To handle this, we split \(I'\) into two integrals, one going over \(-\infty < x < -\epsilon\) (where \(\epsilon\) is some positive infinitesimal), and the other over \(\epsilon < x < \infty\): \[\begin{align} I' &= \lim_{\epsilon \rightarrow 0} \left[ \int_{-\infty}^{-\epsilon} dx\; \frac{e^{ix}}{x} + \int_{\epsilon}^\infty dx\; \frac{e^{ix}}{x}\right] \\ &\equiv \mathcal{P} \int_{-\infty}^\infty dx\; \frac{e^{ix}}{x}.\end{align}\] In the last line, the notation \(\mathcal{P}[\cdots]\) is short-hand for this procedure of “chopping away” an infinitesimal segment surrounding the pole. This is called taking the principal value of the integral.

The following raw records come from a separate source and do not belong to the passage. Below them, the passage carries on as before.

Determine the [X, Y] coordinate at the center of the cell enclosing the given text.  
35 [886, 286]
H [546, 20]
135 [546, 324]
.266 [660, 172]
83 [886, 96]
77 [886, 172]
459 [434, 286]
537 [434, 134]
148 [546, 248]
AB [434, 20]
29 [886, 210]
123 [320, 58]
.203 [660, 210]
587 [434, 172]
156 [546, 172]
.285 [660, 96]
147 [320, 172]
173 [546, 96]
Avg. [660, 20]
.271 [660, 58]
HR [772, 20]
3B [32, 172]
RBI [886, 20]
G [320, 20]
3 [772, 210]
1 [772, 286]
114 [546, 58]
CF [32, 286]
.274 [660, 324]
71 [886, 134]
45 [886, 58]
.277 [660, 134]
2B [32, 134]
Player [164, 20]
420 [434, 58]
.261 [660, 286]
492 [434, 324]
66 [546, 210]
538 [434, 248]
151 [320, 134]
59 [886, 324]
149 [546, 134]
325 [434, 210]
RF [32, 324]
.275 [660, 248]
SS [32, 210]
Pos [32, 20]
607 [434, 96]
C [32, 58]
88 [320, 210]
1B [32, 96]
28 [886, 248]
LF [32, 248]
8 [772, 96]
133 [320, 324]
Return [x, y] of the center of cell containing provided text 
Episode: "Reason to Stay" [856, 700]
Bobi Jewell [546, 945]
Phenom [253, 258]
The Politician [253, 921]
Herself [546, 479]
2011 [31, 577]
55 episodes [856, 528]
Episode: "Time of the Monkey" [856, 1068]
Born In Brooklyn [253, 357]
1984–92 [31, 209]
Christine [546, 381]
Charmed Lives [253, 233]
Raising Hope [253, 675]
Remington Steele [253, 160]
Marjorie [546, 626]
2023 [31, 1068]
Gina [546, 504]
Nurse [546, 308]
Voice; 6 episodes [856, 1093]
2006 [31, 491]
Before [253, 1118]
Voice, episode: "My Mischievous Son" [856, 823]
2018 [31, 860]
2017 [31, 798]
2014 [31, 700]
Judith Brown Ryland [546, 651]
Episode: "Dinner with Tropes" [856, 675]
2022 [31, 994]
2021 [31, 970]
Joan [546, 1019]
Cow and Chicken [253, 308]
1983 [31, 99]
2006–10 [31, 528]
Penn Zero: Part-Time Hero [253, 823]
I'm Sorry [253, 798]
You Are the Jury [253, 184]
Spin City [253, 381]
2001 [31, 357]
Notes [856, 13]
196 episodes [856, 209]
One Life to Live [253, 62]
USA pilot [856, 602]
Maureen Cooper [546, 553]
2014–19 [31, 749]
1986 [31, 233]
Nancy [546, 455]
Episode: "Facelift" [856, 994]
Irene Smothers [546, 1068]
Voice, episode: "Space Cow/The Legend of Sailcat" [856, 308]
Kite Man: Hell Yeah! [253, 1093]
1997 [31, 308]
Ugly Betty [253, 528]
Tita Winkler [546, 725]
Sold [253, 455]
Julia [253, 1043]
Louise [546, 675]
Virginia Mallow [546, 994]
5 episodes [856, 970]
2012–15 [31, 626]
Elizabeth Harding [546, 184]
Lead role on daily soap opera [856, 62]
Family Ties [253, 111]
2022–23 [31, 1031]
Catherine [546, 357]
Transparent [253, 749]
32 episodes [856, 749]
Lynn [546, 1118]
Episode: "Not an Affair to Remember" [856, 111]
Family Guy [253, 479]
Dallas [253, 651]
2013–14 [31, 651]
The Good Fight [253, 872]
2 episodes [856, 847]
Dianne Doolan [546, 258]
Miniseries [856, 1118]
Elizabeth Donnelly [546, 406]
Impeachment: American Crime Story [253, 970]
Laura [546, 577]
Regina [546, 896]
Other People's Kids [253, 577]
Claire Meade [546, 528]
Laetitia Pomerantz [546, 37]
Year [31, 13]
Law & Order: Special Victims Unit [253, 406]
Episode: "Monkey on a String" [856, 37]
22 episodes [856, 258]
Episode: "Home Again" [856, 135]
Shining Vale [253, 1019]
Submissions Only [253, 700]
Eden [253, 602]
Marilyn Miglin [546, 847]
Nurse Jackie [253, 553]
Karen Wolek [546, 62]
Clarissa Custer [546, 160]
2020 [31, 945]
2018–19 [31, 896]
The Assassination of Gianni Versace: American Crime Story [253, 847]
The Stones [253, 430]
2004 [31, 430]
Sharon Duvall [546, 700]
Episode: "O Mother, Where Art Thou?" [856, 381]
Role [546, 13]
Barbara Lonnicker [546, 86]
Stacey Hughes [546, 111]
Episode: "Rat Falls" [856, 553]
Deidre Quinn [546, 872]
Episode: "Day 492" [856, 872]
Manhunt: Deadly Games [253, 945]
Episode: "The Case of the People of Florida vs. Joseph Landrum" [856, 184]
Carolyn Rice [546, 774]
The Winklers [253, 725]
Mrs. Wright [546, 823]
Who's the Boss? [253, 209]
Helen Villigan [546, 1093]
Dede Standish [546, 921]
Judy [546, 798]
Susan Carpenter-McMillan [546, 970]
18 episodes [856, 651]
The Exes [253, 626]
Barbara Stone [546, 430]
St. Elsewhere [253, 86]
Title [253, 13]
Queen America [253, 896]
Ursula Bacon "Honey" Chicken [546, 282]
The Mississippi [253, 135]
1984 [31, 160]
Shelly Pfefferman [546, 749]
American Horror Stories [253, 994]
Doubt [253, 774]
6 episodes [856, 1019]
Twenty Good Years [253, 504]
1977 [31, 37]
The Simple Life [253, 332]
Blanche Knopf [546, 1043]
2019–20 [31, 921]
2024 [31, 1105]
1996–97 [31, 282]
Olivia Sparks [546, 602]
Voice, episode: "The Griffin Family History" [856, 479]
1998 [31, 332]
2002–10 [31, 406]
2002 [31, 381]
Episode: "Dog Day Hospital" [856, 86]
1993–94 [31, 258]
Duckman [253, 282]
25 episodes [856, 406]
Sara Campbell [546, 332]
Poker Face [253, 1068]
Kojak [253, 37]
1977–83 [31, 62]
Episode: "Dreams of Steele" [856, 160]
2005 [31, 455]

Now consider the loop contour shown in the figure below. The loop follows the principal-value contour along the real axis, skips over the pole at \(z = 0\) and arcs back along the upper half-plane. Since it encloses no poles, the loop integral vanishes by Cauchy’s integral theorem. However, the loop can also be decomposed into several sub-contours:

1. \(\Gamma_1\), consisting of the segments along the real axis.

2. \(\Gamma_2\), the large counter-clockwise semi-circular arc.

3. \(\Gamma_3\), the infinitesimal clockwise semi-circular arc that skips around \(z = 0\).

The integral over \(\Gamma_1\) is the principal-value integral we are interested in. The integral over \(\Gamma_2\) vanishes by Jordan’s lemma. The integral over \(\Gamma_3\) can be calculated by parameterization: \[\begin{align} \int_{\Gamma_3} \frac{e^{iz}}{z} &= \lim_{\epsilon \rightarrow 0} \int_{\pi}^{0} \frac{e^{i\epsilon \exp(i\theta)}}{\epsilon e^{i\theta}} \left(i\epsilon e^{i\theta}\right) d\theta \\ &= \lim_{\epsilon \rightarrow 0} i \int_{\pi}^0 d\theta \\ &= - i\pi.\end{align}\] Intutively, since encircling a pole anticlockwise gives a factor of \(2\pi i\) times the residue (which is 1 in this case), a clockwise semi-circle is associated with a factor of \(- i \pi\). Finally, putting everything together, \[\underbrace{\int_{\Gamma_1 + \Gamma_2 + \Gamma_3} f(z) dz}_{ =~0~(\text{Cauchy's integral theorem})} = \underbrace{\int_{\Gamma_1} f(z) dz}_{=~I'} + \underbrace{\int_{\Gamma_2} f(z) dz}_{=~0~(\text{Jordan's lemma})} + \underbrace{\int_{\Gamma_3} f(z) dz.}_{=~-i \pi}\] Hence, \[I = \mathrm{Im}(I') = \mathrm{Im}(i\pi) = \pi.\] This agrees with the result obtained by the method of differentiating under the integral sign from Section 3.6.

Alternatively, we could have chosen the loop contour so that it skips below the pole at \(z = 0\). In that case, the loop integral would be non-zero, and can be evaluated using the residue theorem. The final result is the same.